■ **EXTRAIT DU TEXTE**:

10. L'arrêt retient que la rémunération variable du salarié se décompose en plusieurs parties dont le paiement est différé sur trois années par tiers si les conditions de performance et de présence à la date d'acquisition sont réunies, la condition de présence du salarié n'étant pas discutée. Il relève que le règlement de la société du plan relatif aux rémunérations variables attribuées au titre des années 2014 à 2016 donne la définition du comportement professionnel à risque : « tout comportement dans le cadre des fonctions du bénéficiaire inapproprié et dommageable pour la société en violation avec la loi et ses filiales et ou les normes professionnelles applicables à l'activité du bénéficiaire sur la période d'acquisition (non-respect des règles de gouvernance, et ou de déontologie et ou des procédures) ».

11. Ayant retenu à l'encontre du salarié un comportement déplaisant, déplacé, habituel et totalement inadapté pour un salarié ayant une position de responsabilité vis-à-vis des jeunes femmes contactées, comportement qu'elle a qualifié d'inapproprié, soit un comportement sans lien direct et étroit avec une activité professionnelle d'investissement à risques, la cour d'appel en a exactement déduit que ce comportement ne caractérise pas le défaut de respect des exigences d'honorabilité prévu par les dispositions légales ni le comportement professionnel à risque allégué de sorte qu'elle a condamné la société à payer certaines sommes au salarié au titre des années 2014 à 2017.

12. Le moyen, inopérant en sa première branche faute de lien de dépendance avec le premier moyen du pourvoi principal, n'est, dès lors, pas fondé.

■ **Enregistrements de données**:

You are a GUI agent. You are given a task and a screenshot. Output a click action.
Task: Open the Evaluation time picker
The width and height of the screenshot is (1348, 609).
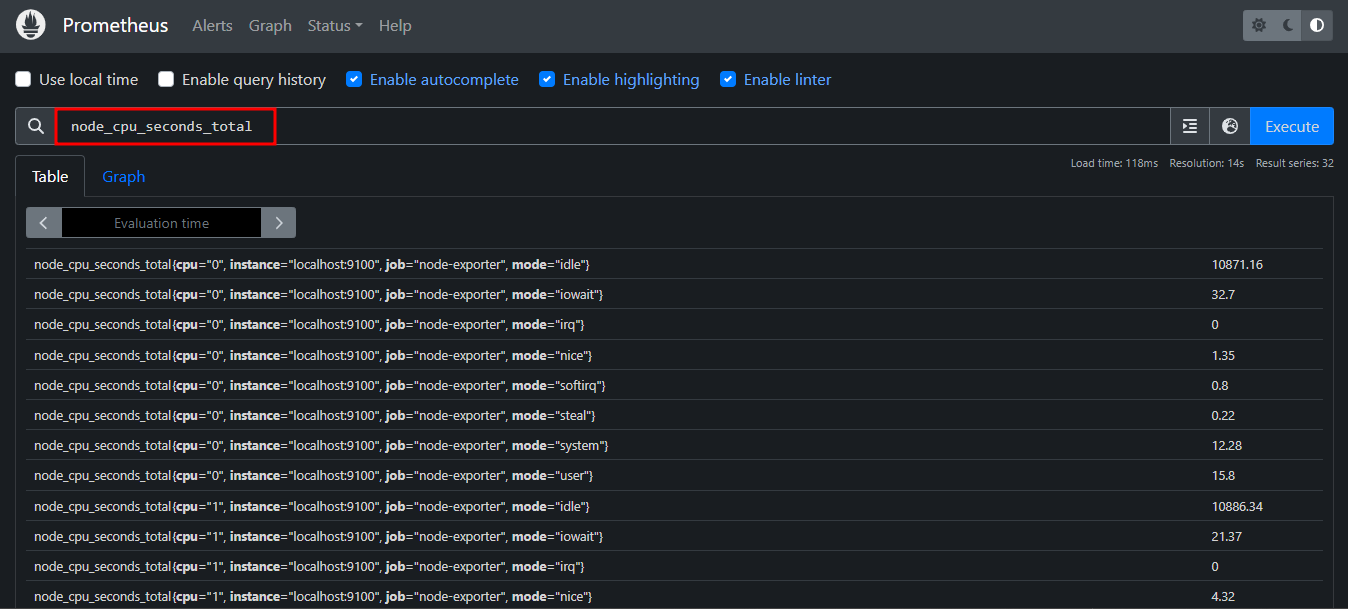point(160,222)

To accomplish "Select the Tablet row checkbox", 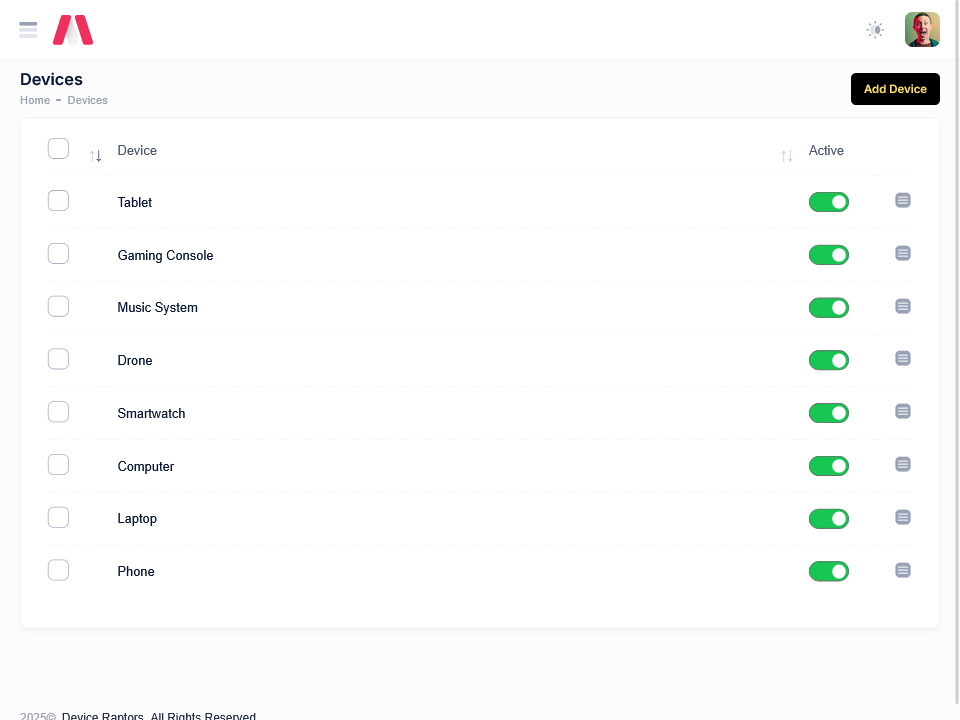I will click(58, 201).
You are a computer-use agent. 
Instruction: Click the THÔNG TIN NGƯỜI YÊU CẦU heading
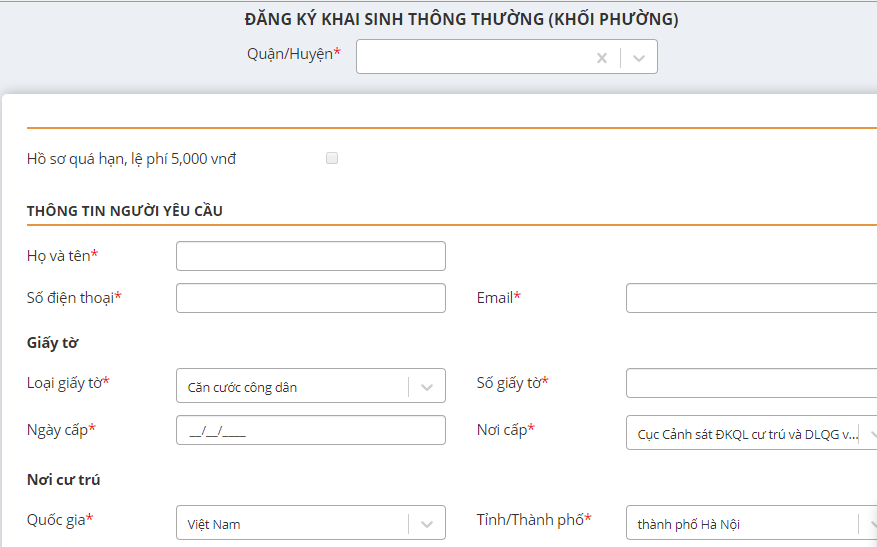click(125, 211)
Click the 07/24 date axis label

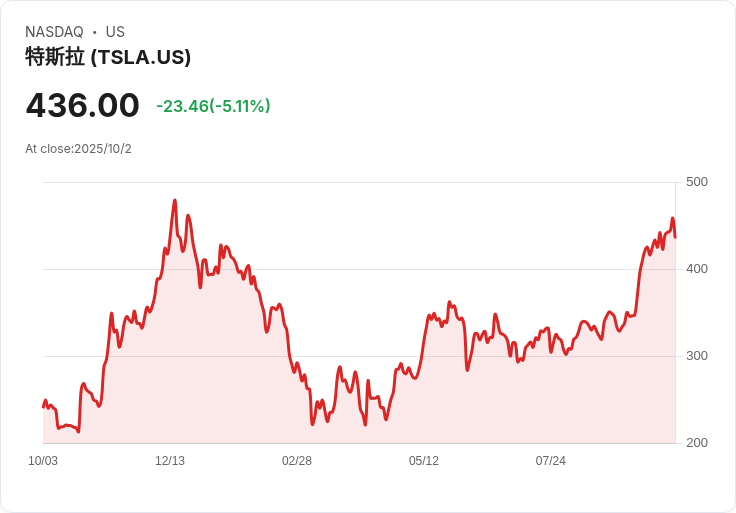(551, 461)
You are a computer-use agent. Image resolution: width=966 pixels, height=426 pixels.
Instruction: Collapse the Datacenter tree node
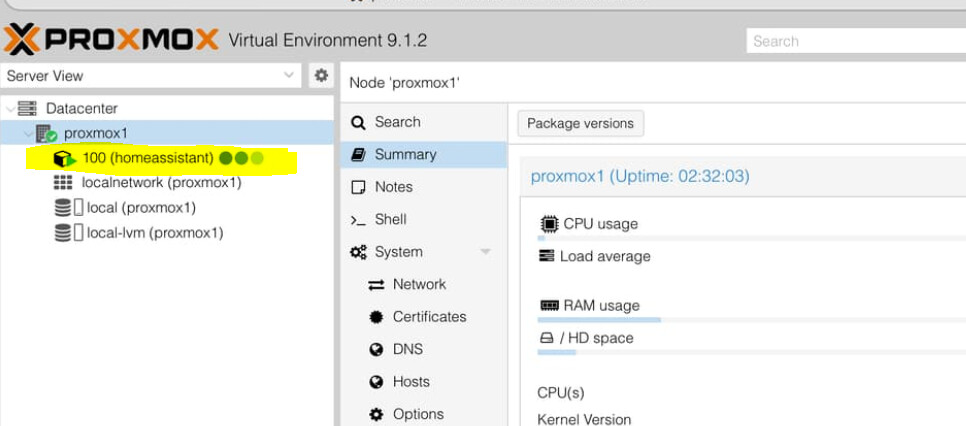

■ **LISTE DES TÂCHES**:
1) Recopiez l'extrait de l'arrêt en commençant aux mots « 11. Ayant retenu » et en vous arrêtant après « 2014 à 2017. », puis substituez « la juridiction d'appel » à « la cour d'appel ».
2) Traduisez en anglais cette phrase de l'extrait de l'arrêt : « Le moyen, inopérant en sa première branche faute de lien de dépendance avec le premier moyen du pourvoi principal, n'est, dès lors, pas fondé. »
3) D'après l'extrait de l'arrêt, répondez brièvement :
(a) Sur combien d'années le paiement de la rémunération variable est-il différé ?
(b) Quelle condition n'est pas discutée ?
(c) Au titre de quelles années la société a-t-elle été condamnée à payer certaines sommes au salarié ?
Le listing n'a aucun lien avec l'extrait de l'arrêt.

■ **RÉPONSES AUX EXERCICES**:
1)
11. Ayant retenu à l'encontre du salarié un comportement déplaisant, déplacé, habituel et totalement inadapté pour un salarié ayant une position de responsabilité vis-à-vis des jeunes femmes contactées, comportement qu'elle a qualifié d'inapproprié, soit un comportement sans lien direct et étroit avec une activité professionnelle d'investissement à risques, la juridiction d'appel en a exactement déduit que ce comportement ne caractérise pas le défaut de respect des exigences d'honorabilité prévu par les dispositions légales ni le comportement professionnel à risque allégué de sorte qu'elle a condamné la société à payer certaines sommes au salarié au titre des années 2014 à 2017.

2) The plea, ineffective in its first limb for lack of a dependent connection with the first plea of the main appeal, is therefore unfounded.

3)
(a) Sur trois années, par tiers.
(b) La condition de présence du salarié.
(c) Au titre des années 2014 à 2017.